ACA-Net: Towards Lightweight Speaker Verification using Asymmetric Cross Attention
This work addresses the challenge of efficient and accurate speaker verification for applications like biometric security, though it appears incremental as it builds on existing attention-based methods.
The paper tackles the problem of speaker verification by proposing ACA-Net, a lightweight model that uses Asymmetric Cross Attention to replace temporal pooling, achieving a 5% relative improvement in Equal Error Rate on the WSJ0-1talker dataset with only one-fifth of the parameters compared to a strong baseline.

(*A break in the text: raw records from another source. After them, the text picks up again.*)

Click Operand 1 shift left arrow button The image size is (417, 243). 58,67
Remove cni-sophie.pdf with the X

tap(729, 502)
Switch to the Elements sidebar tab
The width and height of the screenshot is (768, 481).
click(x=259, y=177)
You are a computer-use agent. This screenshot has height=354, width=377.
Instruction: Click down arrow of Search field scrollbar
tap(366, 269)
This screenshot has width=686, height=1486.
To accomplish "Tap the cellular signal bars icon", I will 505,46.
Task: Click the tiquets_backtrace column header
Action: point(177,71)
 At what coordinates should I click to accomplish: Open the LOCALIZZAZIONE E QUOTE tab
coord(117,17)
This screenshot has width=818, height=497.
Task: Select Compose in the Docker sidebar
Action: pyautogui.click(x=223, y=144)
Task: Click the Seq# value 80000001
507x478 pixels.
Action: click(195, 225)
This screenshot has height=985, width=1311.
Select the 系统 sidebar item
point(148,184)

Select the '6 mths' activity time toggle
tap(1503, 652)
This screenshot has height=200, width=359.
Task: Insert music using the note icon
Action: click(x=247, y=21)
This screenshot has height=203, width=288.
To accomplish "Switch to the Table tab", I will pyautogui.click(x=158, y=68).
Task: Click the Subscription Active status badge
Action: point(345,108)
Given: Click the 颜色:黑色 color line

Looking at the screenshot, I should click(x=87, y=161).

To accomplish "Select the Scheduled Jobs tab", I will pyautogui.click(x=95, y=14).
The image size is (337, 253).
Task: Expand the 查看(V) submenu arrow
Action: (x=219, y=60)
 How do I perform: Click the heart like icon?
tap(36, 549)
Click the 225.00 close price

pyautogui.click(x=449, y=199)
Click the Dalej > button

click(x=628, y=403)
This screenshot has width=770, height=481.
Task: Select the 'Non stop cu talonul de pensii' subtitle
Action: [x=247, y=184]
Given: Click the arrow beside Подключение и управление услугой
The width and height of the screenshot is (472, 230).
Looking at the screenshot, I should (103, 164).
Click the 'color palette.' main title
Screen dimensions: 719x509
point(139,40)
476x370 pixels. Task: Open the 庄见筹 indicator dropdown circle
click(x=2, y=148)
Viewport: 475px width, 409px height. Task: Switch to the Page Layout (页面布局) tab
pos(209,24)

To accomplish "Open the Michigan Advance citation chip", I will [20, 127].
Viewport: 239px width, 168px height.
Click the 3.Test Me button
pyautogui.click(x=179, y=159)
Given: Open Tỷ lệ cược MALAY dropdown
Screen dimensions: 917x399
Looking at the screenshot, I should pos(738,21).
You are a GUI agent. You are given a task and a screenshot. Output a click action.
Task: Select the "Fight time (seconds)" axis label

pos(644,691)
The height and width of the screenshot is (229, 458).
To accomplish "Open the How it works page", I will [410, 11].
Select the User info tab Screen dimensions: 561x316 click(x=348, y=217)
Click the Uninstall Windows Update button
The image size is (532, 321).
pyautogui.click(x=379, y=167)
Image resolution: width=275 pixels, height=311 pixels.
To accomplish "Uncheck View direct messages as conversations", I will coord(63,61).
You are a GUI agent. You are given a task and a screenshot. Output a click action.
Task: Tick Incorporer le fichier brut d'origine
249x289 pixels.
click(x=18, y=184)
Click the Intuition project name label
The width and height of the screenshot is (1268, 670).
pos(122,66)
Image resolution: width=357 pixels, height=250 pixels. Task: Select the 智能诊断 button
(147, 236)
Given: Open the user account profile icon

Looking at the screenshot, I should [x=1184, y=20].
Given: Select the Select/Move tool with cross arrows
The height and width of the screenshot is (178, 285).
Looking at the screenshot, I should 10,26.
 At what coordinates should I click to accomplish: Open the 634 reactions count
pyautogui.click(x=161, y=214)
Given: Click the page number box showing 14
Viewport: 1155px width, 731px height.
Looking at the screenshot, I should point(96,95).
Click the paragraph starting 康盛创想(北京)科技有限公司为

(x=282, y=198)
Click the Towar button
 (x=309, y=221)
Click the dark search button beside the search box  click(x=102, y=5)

In this paper, we propose ACA-Net, a lightweight, global context-aware speaker embedding extractor for Speaker Verification (SV) that improves upon existing work by using Asymmetric Cross Attention (ACA) to replace temporal pooling. ACA is able to distill large, variable-length sequences into small, fixed-sized latents by attending a small query to large key and value matrices. In ACA-Net, we build a Multi-Layer Aggregation (MLA) block using ACA to generate fixed-sized identity vectors from variable-length inputs. Through global attention, ACA-Net acts as an efficient global feature extractor that adapts to temporal variability unlike existing SV models that apply a fixed function for pooling over the temporal dimension which may obscure information about the signal's non-stationary temporal variability. Our experiments on the WSJ0-1talker show ACA-Net outperforms a strong baseline by 5\% relative improvement in EER using only 1/5 of the parameters.